Late Adolescence (15-18 years)
- Mourning takes place in a more adult manner.
- A complex mourning process, teens automatically think about and integrate their
past relationship to the parent who has died, what the parent expected of them, and how they might live up to those expectations.
- More advanced cognitive abilities means more painful grief, as this age group can understand the enduring consequences of the loss.
- Anticipatory mourning is experienced first, followed by more persistent and prolonged periods of mourning after the death.
- At this stage, they have the ability to see the situation from another person’s perspective.
- They develop deeper personal relationships
- They are in the process of planning for their own future.
- Girls emphasise the change in relationship with their mothers. Boys are usually engaged in more fully separating from both parents.
- For girls, a parent’s death interferes profoundly with their developmental task of changing their relationship with the surviving parent. Rather than only withdrawing emotional investment from the relationship, they now have to renegotiate their relationship with the deceased parent and the surviving partner.
Reactions in bereaved adolescents may include:
- Masking their fears with rebellion, by acting out their protest at what has happened.
- Exaggerating their maturity in order to mask an inability to cope.
- Being moody, negative and rebellious, and feeling life has become very unfair.
- Using drugs or drink to numb the pain.
- Expressing blame at anyone they feel might be responsible for the death.
- Become disconnected; dropping out of activities or losing enthusiasm for them.
- Feeling powerless over what has occurred and trying to find some meaning from it.
- Struggling to prepare for what now feels like an uncertain future.
- Feeling different from their peers.
- Not always wanting to talk.
- Using sport as a release.
- Looking for excuses to try, such as watching sad movies or read books on loss.
How you can help:
- Be present for them.
- Listen to them – and hear what is not being said.
- Give the teen time to unfold their struggles.
- Is there another adult who can support them? Teens may want to protect a parent from
their pain, and talk to someone else.
- Be patient; don’t react to their responses to loss.

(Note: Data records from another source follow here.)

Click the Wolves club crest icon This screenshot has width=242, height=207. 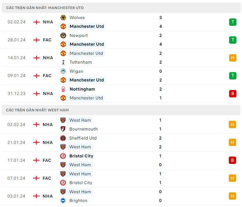click(63, 18)
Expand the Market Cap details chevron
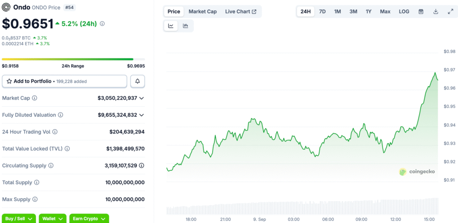 point(142,98)
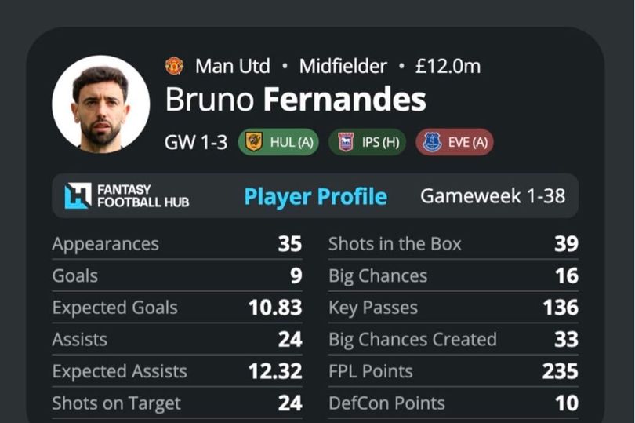
Task: Select the FPL Points stat row
Action: pos(454,371)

Adolescents need extra help if they:
- Deny the death has occurred.
- Suffer panic, anxiety or fear which interferes with their day-to-day life.
- Suffer physical ailments that continue without identifiable medical cause(s).
- Have prolonged feelings of guilt or responsibility for the death.
- Have chronic depression.
- Display chronic anger or hostility.
- Display behaviour that is reckless and life-endangering to self or others.
- Demonstrate prolonged changes in personality, personal appearance and/or behaviour.
- Withdraw consistently from friends, family members or prior interests.
- Show prolonged changes in sleeping patterns.
- Have continuing problems with eating (such as overeating, under-eating or binging).
- Abuse drugs or alcohol.
- Are sexually promiscuous.
- Have suicidal thoughts or actions.